Paul Steely White of Transportation Alternatives says drivers in most hit-and-runs are not charged "because there's no evidence. Cops are not investigating those crashes."
Newly released video of a hit-and-run involving an 8-year-old boy in Queens last month illustrates that. In that case, the boy was walking in the crosswalk in Long Island City and was hit by a turning van.
The boy is OK, and the driver did stop -- but the driver was not charged.
Data from City Hall, Department of Transportation and NYPD also back up White's claim.
In 2014, there were 4,343 hit-and-runs causing injuries in New York City. That number jumped to 4,754 in 2015 -- an increase of 10 percent.
Of those hit-and-runs in 2015, 390 drivers were arrested for leaving the scene of an accident involving injury. That accounts for less than 10 percent of the incidents. Of the 30 deadly hit-and-runs, 16 drivers were arrested.
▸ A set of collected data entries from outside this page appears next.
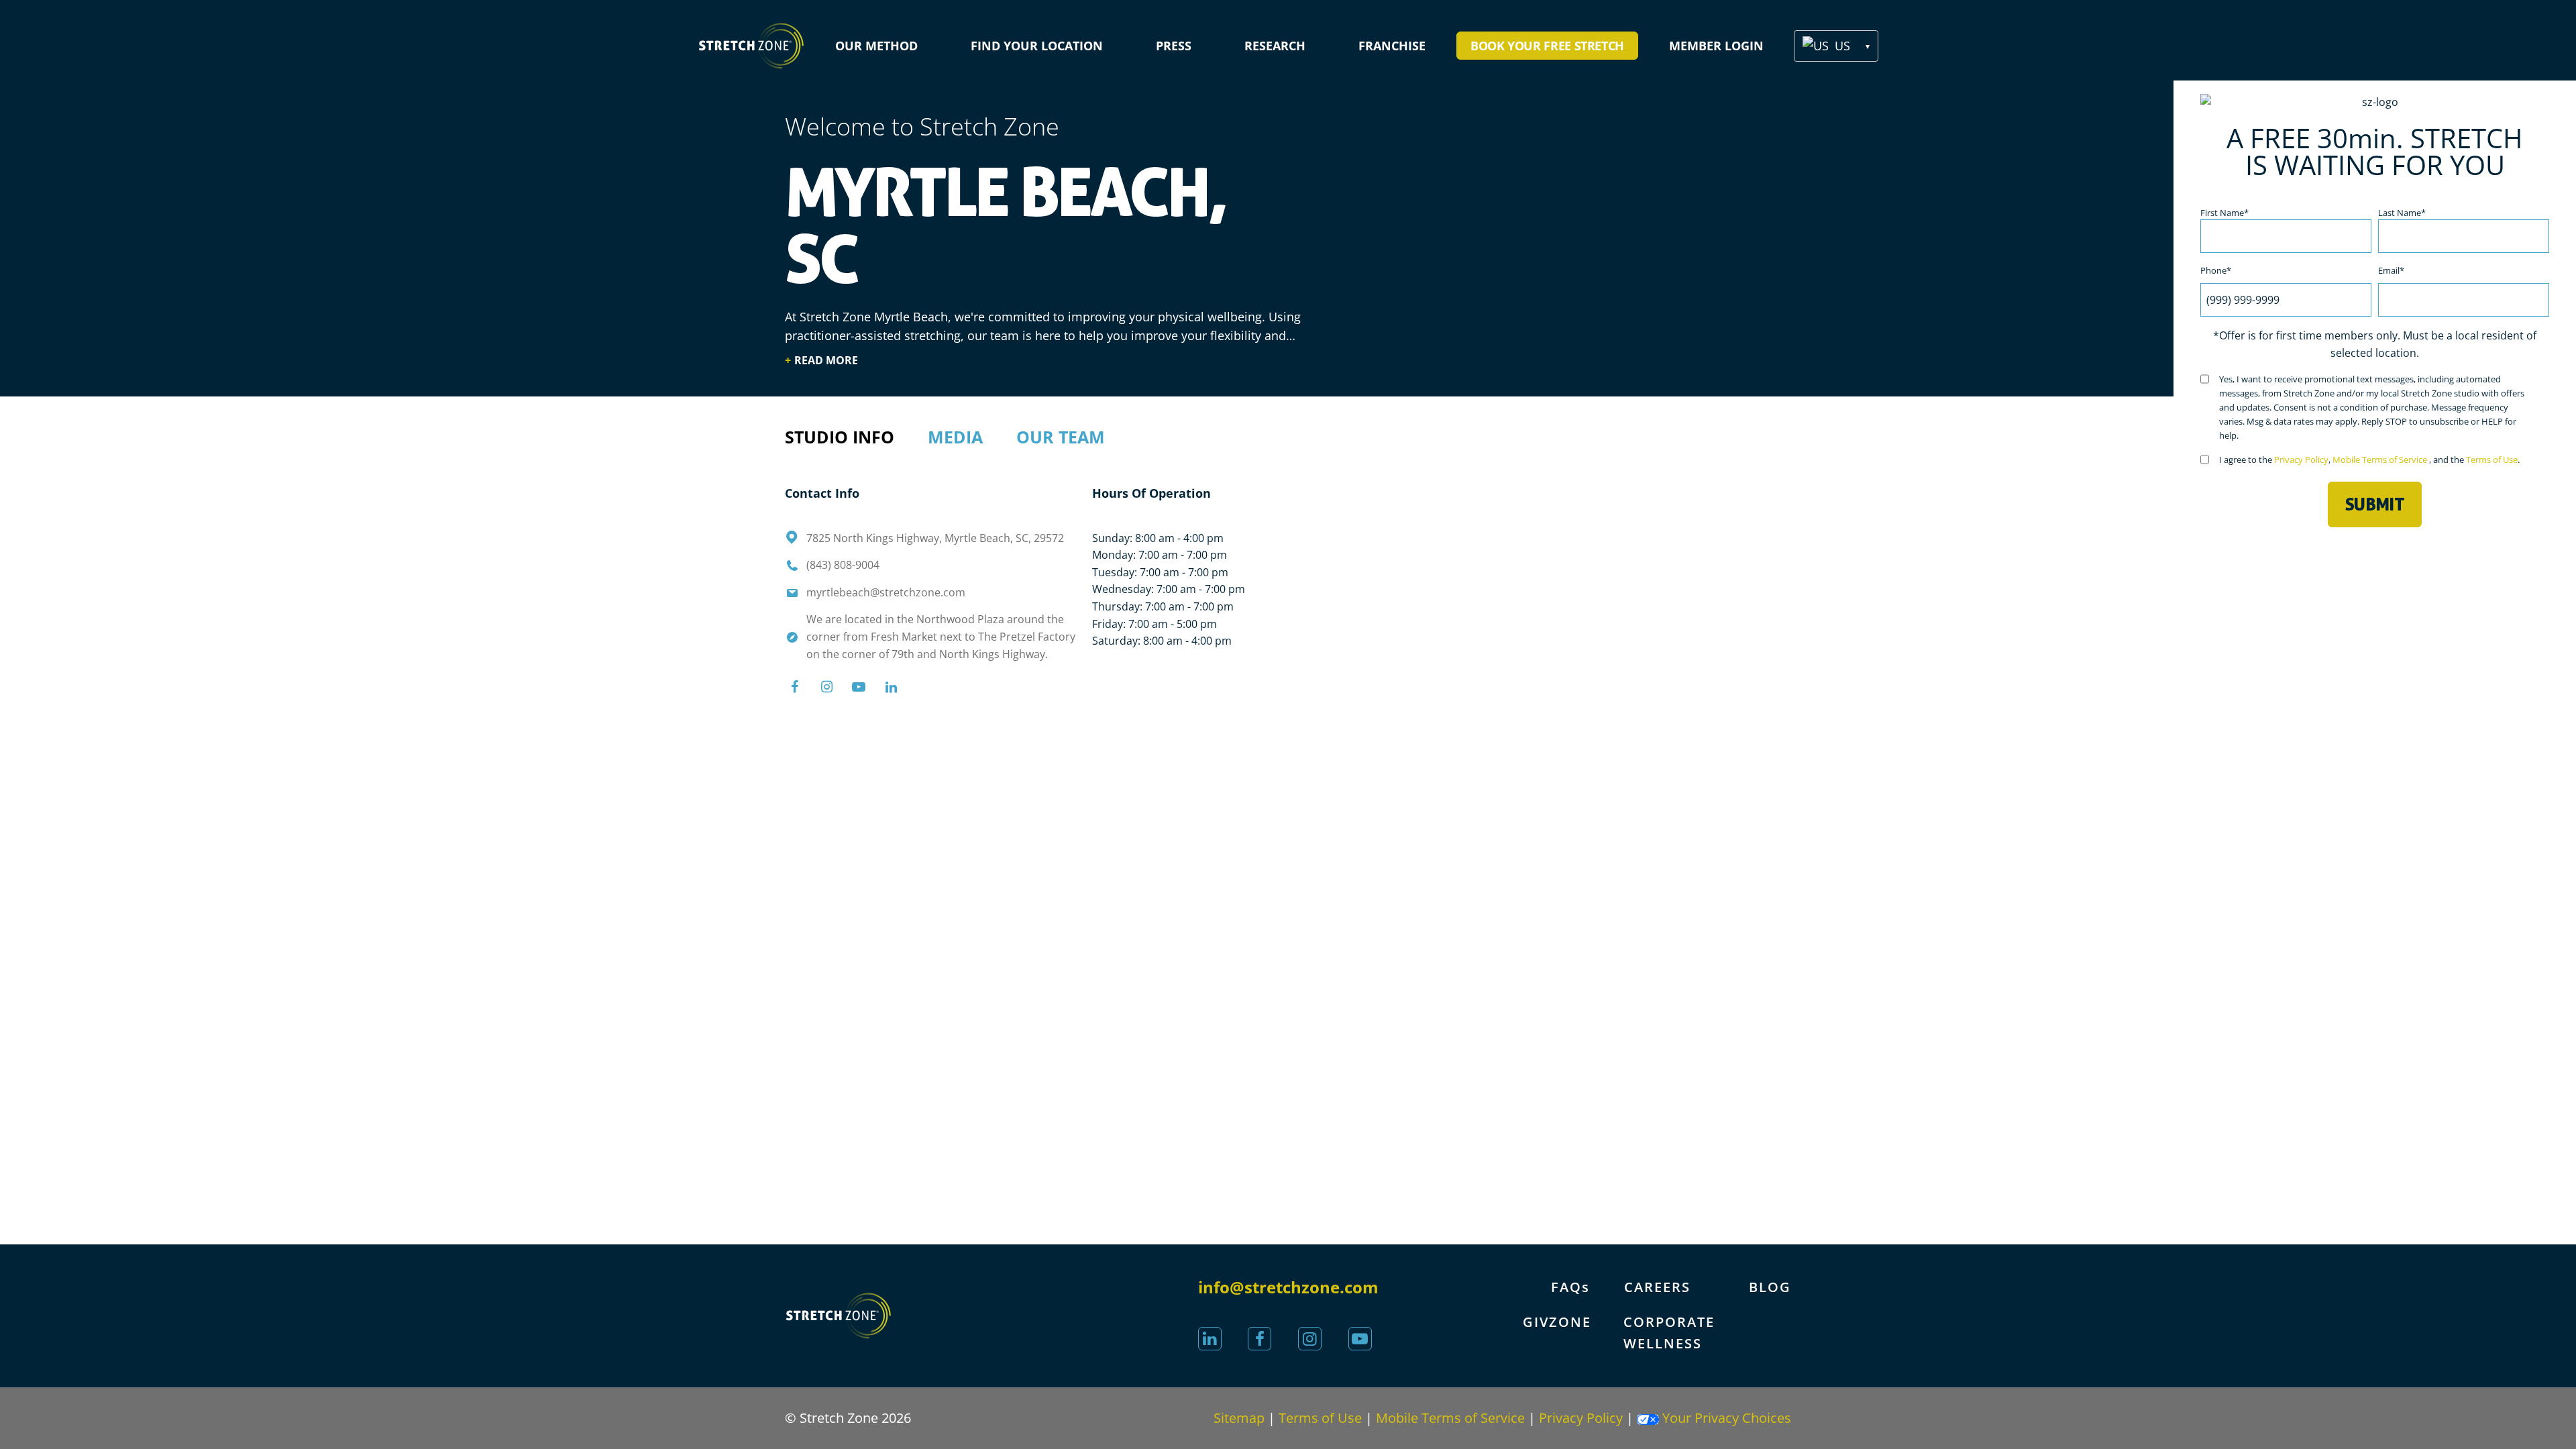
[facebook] (1259, 1338)
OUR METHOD (876, 46)
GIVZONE (1557, 1322)
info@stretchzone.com (1288, 1287)
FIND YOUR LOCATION (1037, 46)
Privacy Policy (2301, 459)
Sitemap (1239, 1418)
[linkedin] (1210, 1338)
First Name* (2224, 213)
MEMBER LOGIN (1716, 46)
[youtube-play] (1360, 1338)
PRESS (1173, 46)
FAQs (1570, 1287)
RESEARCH (1274, 46)
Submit (2375, 504)
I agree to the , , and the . (2369, 459)
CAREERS (1657, 1287)
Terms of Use (2492, 459)
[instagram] (1310, 1338)
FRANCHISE (1392, 46)
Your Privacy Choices (1725, 1418)
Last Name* (2402, 213)
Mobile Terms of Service (2380, 459)
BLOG (1770, 1287)
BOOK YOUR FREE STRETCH (1547, 46)
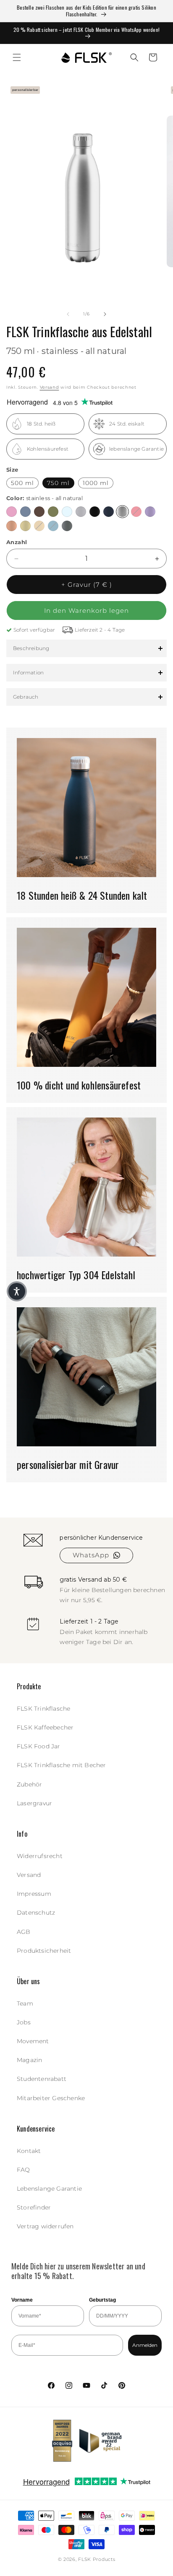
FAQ (23, 2169)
And hit-and-runs causing damage to other cars or property jumped to well above 35,000 in 2015 -- an increase of 13 percent since 2014. But there were only 130 arrests for leaving the scene of an accident with property damage, about 3 percent of all the hit-and-runs.
City Council member Jimmy Van Bramer, who sits on the council's transportation committee, said a new law with higher fines should help, but in the meantime, he wants cops and prosecutors to do more.
"We need more enforcement, we need more prosecutions," he said.
Police continue to investigate the Brooklyn hit-and-run and no arrests have been made.